Honestly, this meeting was fairly anti-climatic. She spent a lot of time saying not much of anything, or making rather vague references to learning and development. The individual report card conferences will be held after the last day of school. I did learn that she does not have a college degree. I also learned that the summer homework should all be done in pen. Pen. Medium point pen, to be exact. A mom seated next to me quipped that it was so that each mistake could be detected. No erasers on those pens. Ouch.
And just as I was ready to drift into the place I go when I'm done dealing with the foreign language while still immersed in the environment, she said something that brought me back.
She reminded us:
"There are 23 children in this class. Twenty-three children with twenty-three intellects. Each one is to be treated differently. Each grade on the final report card means something different. The grades are not equal. The grades are not important in relation to each other. The grade reflects the child's ability to meet his or her potential. Individuals. Twenty-three intellects."
Yep. She said that.
Pretty progressive assessment ideology for a 60 (or so)-year-old nun in a traditional Catholic school in Northern Italy, doncha think?

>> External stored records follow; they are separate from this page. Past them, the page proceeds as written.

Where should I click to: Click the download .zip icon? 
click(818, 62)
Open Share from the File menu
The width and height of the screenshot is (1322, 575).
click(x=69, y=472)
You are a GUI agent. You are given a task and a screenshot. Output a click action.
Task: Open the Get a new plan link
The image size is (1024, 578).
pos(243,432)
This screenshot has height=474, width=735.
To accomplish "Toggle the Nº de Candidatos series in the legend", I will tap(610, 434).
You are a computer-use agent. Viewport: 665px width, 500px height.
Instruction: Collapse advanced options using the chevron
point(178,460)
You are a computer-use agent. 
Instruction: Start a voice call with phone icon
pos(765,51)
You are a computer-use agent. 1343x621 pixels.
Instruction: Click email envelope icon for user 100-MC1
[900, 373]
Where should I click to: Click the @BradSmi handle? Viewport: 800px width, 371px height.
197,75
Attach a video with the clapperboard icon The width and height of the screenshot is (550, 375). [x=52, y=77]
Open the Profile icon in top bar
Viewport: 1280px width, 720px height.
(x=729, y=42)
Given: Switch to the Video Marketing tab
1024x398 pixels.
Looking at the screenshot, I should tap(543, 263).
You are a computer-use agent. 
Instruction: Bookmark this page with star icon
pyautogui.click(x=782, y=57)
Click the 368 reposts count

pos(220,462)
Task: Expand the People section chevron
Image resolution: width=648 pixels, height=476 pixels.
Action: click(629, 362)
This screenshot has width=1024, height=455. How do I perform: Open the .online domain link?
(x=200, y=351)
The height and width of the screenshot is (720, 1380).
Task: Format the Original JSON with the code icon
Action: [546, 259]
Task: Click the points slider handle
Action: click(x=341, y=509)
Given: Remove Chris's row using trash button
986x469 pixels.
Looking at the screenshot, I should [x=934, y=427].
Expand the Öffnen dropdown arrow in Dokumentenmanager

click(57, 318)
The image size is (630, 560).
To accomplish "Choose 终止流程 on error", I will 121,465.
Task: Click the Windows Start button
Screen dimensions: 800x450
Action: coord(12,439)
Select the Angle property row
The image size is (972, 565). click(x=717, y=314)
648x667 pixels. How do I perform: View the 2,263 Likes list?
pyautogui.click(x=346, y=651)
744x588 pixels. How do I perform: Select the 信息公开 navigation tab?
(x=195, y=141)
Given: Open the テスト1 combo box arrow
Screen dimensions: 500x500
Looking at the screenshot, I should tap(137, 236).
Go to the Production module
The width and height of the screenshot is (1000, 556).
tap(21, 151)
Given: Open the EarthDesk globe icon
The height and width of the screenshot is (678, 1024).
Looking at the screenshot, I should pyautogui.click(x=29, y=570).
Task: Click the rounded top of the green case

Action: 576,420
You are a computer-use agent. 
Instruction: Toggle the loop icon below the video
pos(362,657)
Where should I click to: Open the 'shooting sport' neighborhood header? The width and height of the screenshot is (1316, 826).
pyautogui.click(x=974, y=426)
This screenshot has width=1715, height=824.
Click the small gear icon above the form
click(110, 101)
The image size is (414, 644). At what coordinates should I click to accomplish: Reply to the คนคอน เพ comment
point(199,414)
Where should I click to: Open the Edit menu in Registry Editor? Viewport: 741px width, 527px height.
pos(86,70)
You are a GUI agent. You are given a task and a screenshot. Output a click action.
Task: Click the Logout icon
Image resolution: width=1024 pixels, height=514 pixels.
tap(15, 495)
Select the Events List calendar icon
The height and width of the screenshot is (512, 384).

Hell, that's progressive for my colleagues who each have a classroom with a SmartBoard, an LCD projector, and instant access to streaming videos on TeacherTube. Think La Maestra has even heard of TeacherTube?
When people ask me about plans to switch Young One to the American school, I generally offer vague responses: "Oh, we'll just know when it's time. Yes, she might continue for quite some time, possibly through high school. No, I'm not worried about her reading. I'm not worried about her falling behind. She'll be a part of the decision at some time. We'll see."
I think we'll stay put for a little while longer (at least for second grade).